NO WRITER ATTRIBUTED

Mr. John L. Lewis hates Mr. F. D. Roosevelt, Mr. Roosevelt dislikes Mr. Lewis and fears Mr. J. P. Morgan, and Mr. Morgan is wary of both the other two. All three are having a personal prestige free-for-all over 53,000 soft coal miners, while the U. S. is threatening war with Japan on the Pacific and erasing the Neutrality Act on the Atlantic.

Stripped of its national defense cloak, Lewis has the strongest case of the three. He wants a closed shop in coal mines individually operated by six of the nation's largest steel companies, and the records of the National Defense Mediation Board and of the steel companies themselves give him a tight argument.
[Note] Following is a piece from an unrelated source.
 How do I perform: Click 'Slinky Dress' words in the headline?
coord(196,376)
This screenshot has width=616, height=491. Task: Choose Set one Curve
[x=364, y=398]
N.D.M.B. findings show that "90 per cent of the total annual production of bituminous coal is under union-shop contracts." And voluntary check-off cards reveal that "a large majority of the (steel companies') mine workers, exceeding 95 per cent in many of the mines, now belong to the union." So that, if the matter had taken its natural course and been brought up before the Mediation Board, the recommendation probably would have been pro-union, as it was in the almost similar Kearny Shipyard case. But the Mediation Board preferred to pass the buck, because, it claimed, any stand would influence present negotiations between the CIO and "Little Steel" on the same issue. Meanwhile, the strike date was approaching, Mr. Roosevelt sent three letters to Lewis requesting that he hold off until a settlement could be reached, John L. turned a deaf ear, and the issue rode into its present crisis stage.

From Lewis' point of view, his refusal to hold off was a smart move. It robbed the Mediation Board of any credit which it might have gained by settling the dispute, and, with Congress threatening anti-strike legislation, it forced all of labor to rally behind the President of the United Mine Workers.

Roosevelt's only come-back was to make a national issue out of the pending strike, and ask Lewis to stall it in the interests of national defense. The steel companies, Congress, and public opinion naturally sided with the President. But the 53,000 miners struck despite this, and now Lewis is being forced to negotiate with U. S. Steel's Myron C. Taylor, while the President is contemplating a "new legal approach to the problem of minimizing defense industry controversies."

If the Congressional outbursts which have resulted from this triangular antagonism are to be trusted, the "new legal approach" will take the form of either anti-striker or anti-closed-shop laws for the duration. This would be even more disastrous than the temporary loss of fuel, for Lewis has a case and the whole of labor would grow militant in its own defense. Lewis is certainly open to strong criticism for taking advantage of the Mediation Board's chicken-heartedness and refusing to delay the strike pending mediation. He seized this moment, opportune for him and inopportune for the country, to further his own gains. But the Mediation Board should be criticized for trying, stupidly, to maintain labor's status quo by doing nothing. Morgan and his cronies have perverted the defense cloak in order to maintain an unjust open shop. And the President, his feet grown cold since the famous 1932-33 days, has failed to force settlement on the purely union-shop basis and thus to thwart the personal ambitions of Lewis and Morgan.

The President should use his personal prestige and the power of his office to head off general anti-strike legislation, steer the present quarrel back to N.D.M.B., and get Lewis to suspend his walk-out.